Oh back to my hex.. in one day these things happened
  • Flat tire as I was leaving to take Drake to surgery
  • Borrow another vehicle
  • Forget handicap sign and my coffee
  • Bridge was open
  • No one was around to assist Drake and I get in hospital (remember my foot)
  • I didn't get to tell him good luck or I loved him before surgery because the nurse or the receptionist lied, we don't know which
  • They sent Drake home so drugged from the surgery that he was calling me darlin'
  • It DOWN POURED as I was trying to get him loaded into the truck
  • It rained so hard all I could see was a wall of white
  • A tree branch crashed down on the windshield in front of my face (didn't break the window but scared me to death)
  • The low tire pressure light came on in the 2nd borrowed vehicle
  • I refused to stop to get Nuggies for Drake (that was a tragedy)
  • There was a medication communication mix up
  • and for the final act of the day... drum roll please....
  • My oldest ran over the neighbor's dog's paw (are you supposed to you double possessive like that?)

I don't know who you are or why you are so angry with me, but will you please let it go? Now is not the time and frankly I have done nothing but love on people soooooo what you so mad about tell me?

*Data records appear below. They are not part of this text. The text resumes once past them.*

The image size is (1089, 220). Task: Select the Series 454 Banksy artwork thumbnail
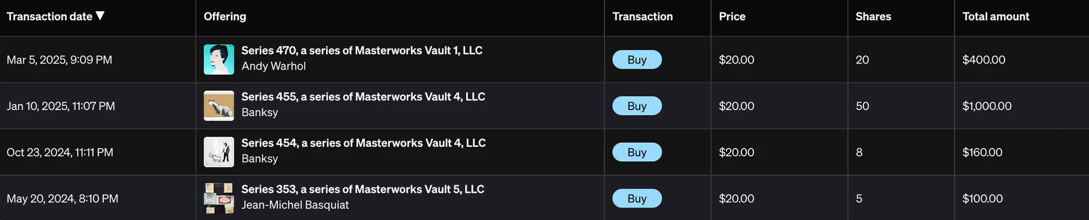219,152
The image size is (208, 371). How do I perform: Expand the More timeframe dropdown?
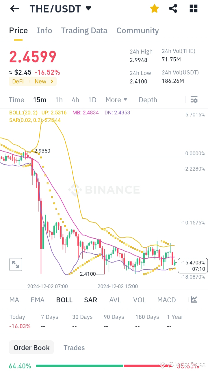pyautogui.click(x=116, y=100)
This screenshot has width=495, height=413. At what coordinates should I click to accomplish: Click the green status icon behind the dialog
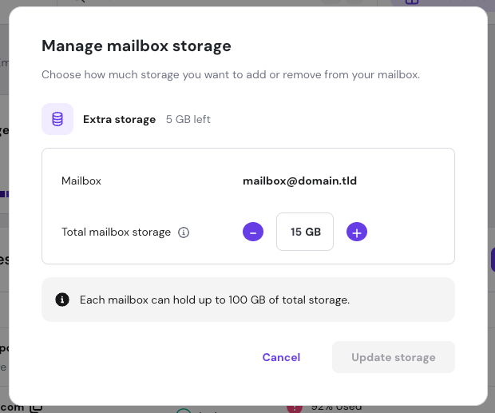(x=184, y=410)
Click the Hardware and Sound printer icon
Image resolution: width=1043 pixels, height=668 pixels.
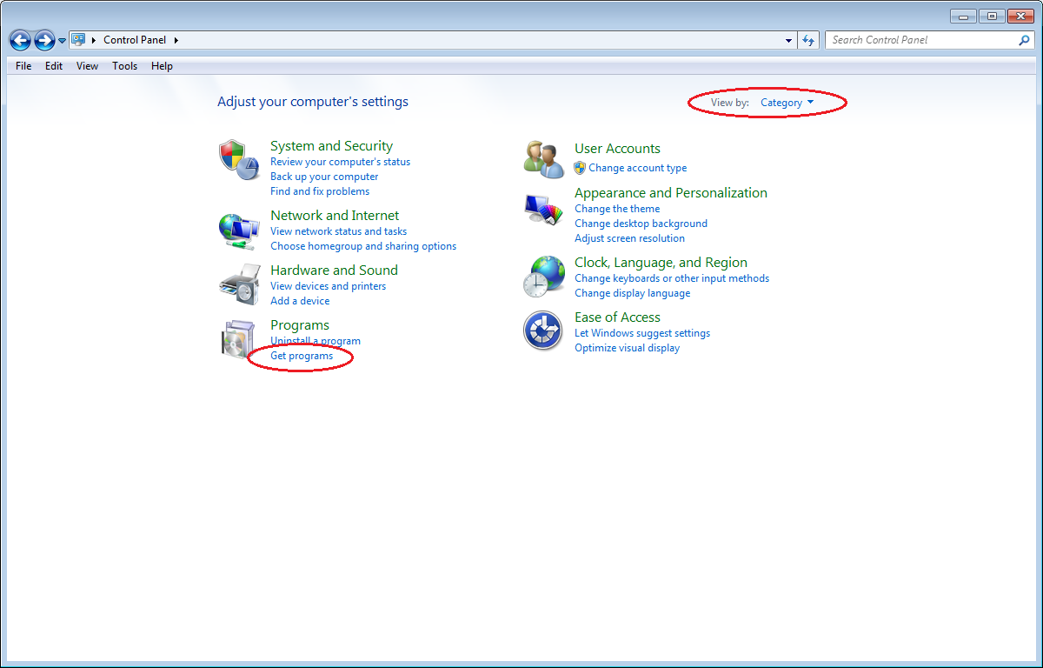click(238, 284)
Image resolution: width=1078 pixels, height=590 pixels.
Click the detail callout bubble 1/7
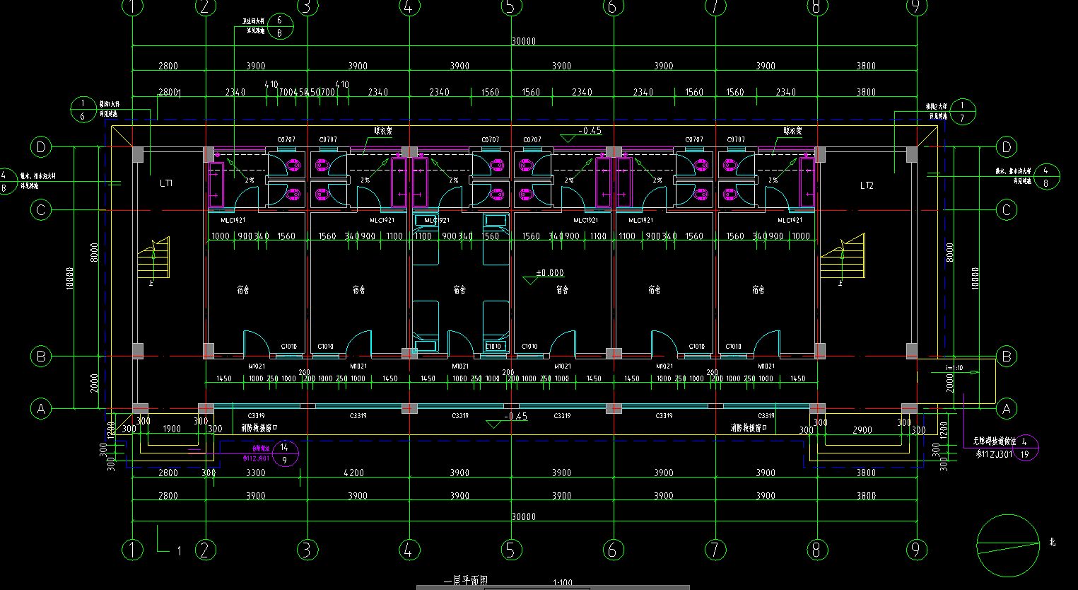click(x=962, y=111)
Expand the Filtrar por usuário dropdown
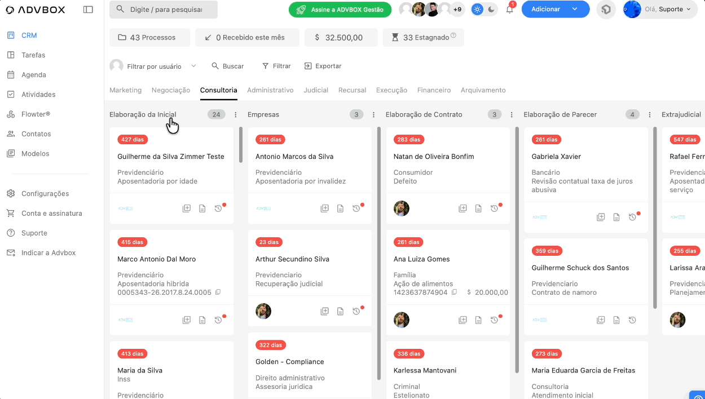The height and width of the screenshot is (399, 705). click(x=193, y=66)
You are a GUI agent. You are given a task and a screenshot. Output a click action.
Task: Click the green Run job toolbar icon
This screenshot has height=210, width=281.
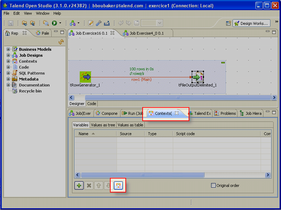tap(54, 23)
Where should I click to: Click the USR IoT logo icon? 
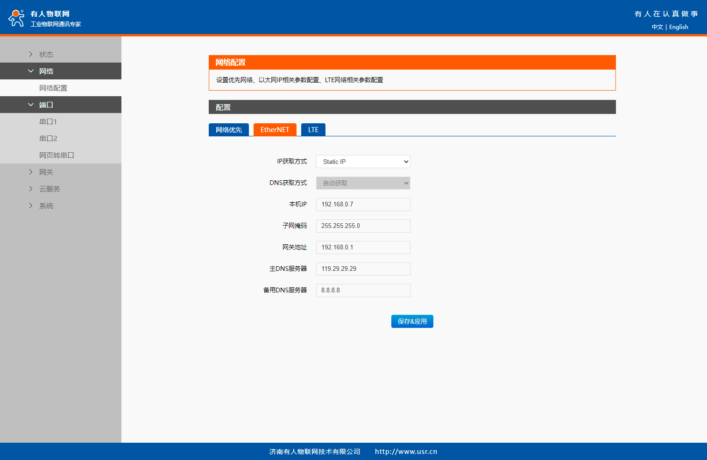pos(16,18)
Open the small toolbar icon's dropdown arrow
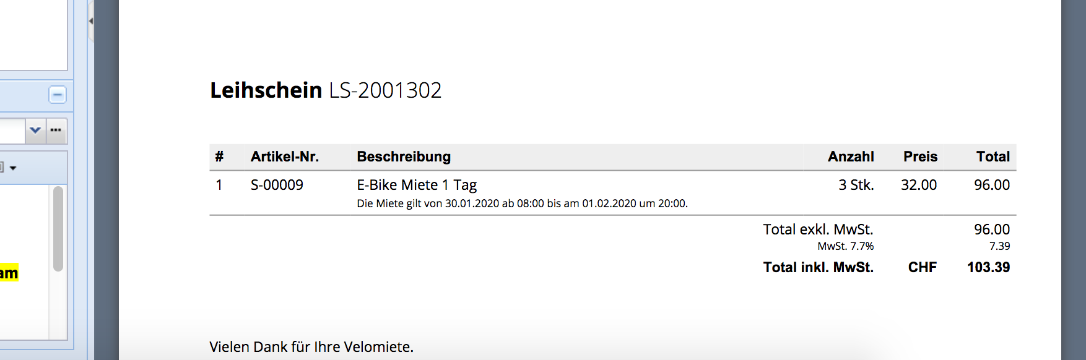Screen dimensions: 1086x360 [13, 168]
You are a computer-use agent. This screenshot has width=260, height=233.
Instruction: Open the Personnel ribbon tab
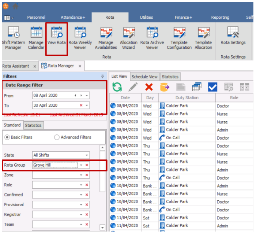[36, 17]

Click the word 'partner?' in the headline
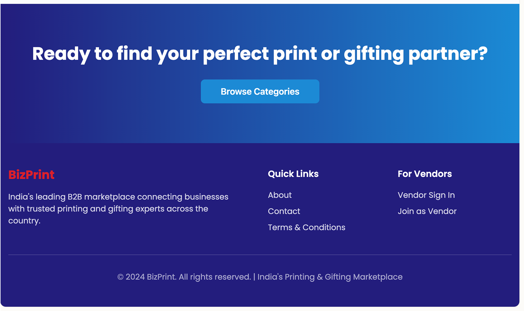pyautogui.click(x=448, y=54)
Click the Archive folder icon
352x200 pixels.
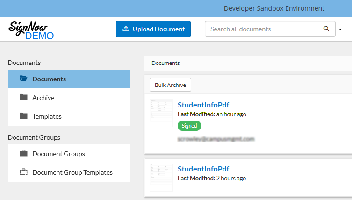coord(24,98)
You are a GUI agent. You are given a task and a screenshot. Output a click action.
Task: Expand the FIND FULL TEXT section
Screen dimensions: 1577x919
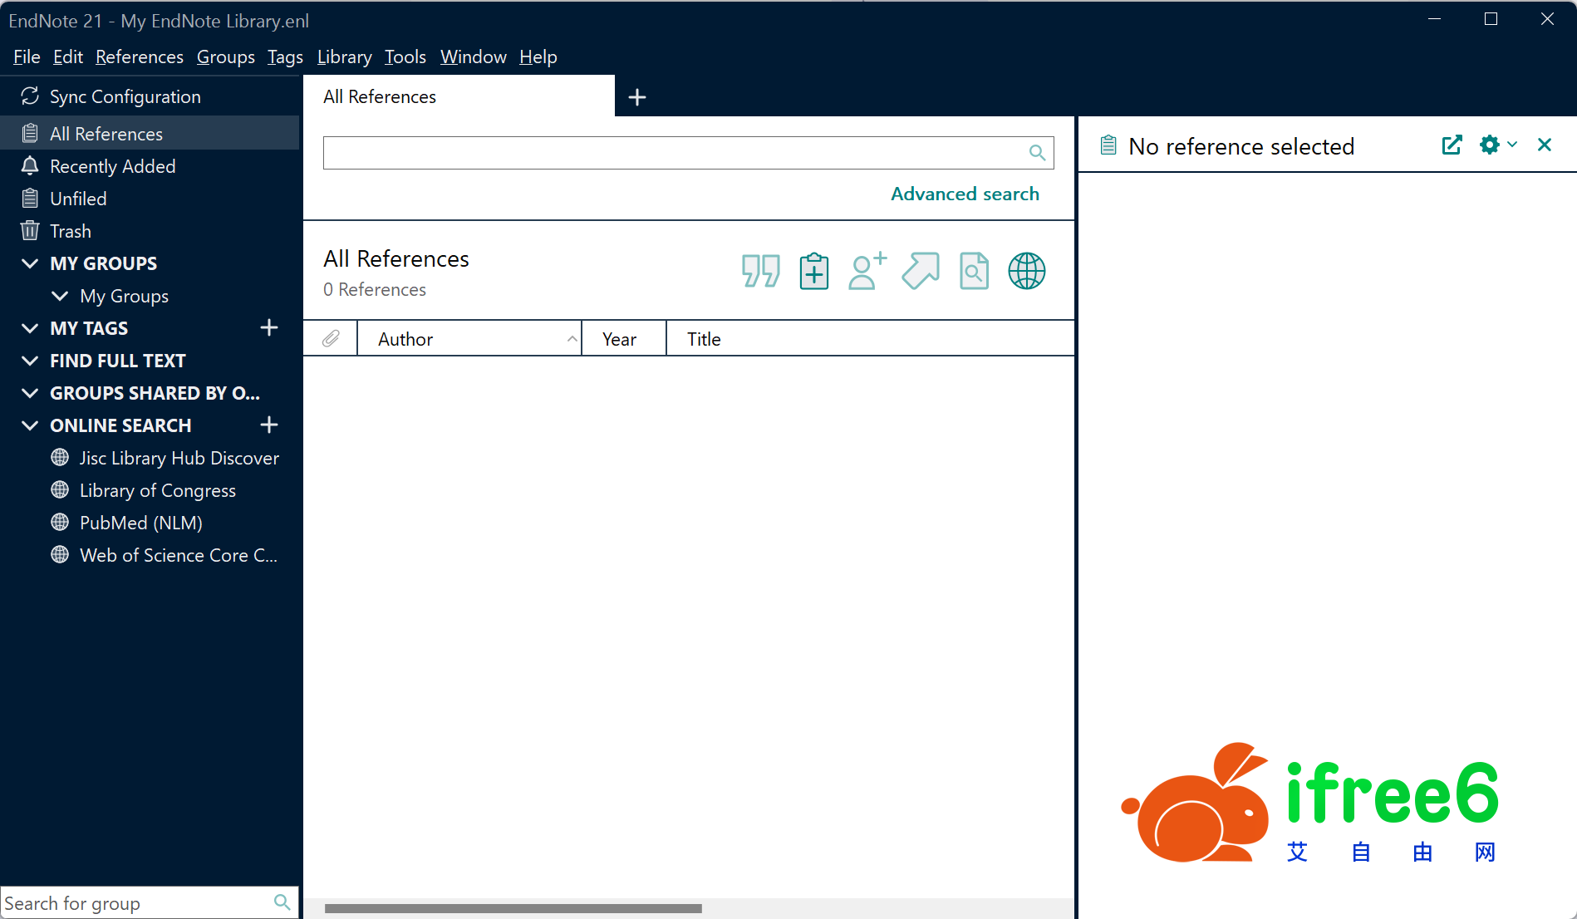point(30,361)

In truth, it is likely the universe just testing me to see if I will break again, it's probably having a hard time breaking through the walls of medication that I now take, which is a great thing, because short of full blown tears three times, a crappy attitude more times that I want to think about, I think I am holding it all together rather well. Everyone is fed and semi healthy, I have hosted two dinner parties (one was pizza does that count) I have cooked for a large cook out with my friends, the household chores are done and caught up, I walked a 5 k.. yes walked but I wanted to run sooooo bad. I literally have not slowed down one iota since cutting my foot, I have not had time, but I also have not had time to write in the chaos of it all. I have had to adjust my work schedule so that I get off really early so I can take care of all of the other needs around here and that cut right into when I write. I know I said I would try at the end of the day but I am so tired by then that it would be more gibberish than it is now!

Ed and I are on semistaycation right now. In that he is definitely on vacation and I am going to work some because why not, we aren't going anywhere and I get up so early that by the time I work 4 hours he is ready to start the day. I will save my time for another time when we can go somewhere, but I do hope to get the stitches out of my foot in the next day or so and enjoy time on the water and with my love, we so need some DOWN TIME.

Speaking of downtime.. I am out of here.
Hope everyone has a safe and enjoyable day!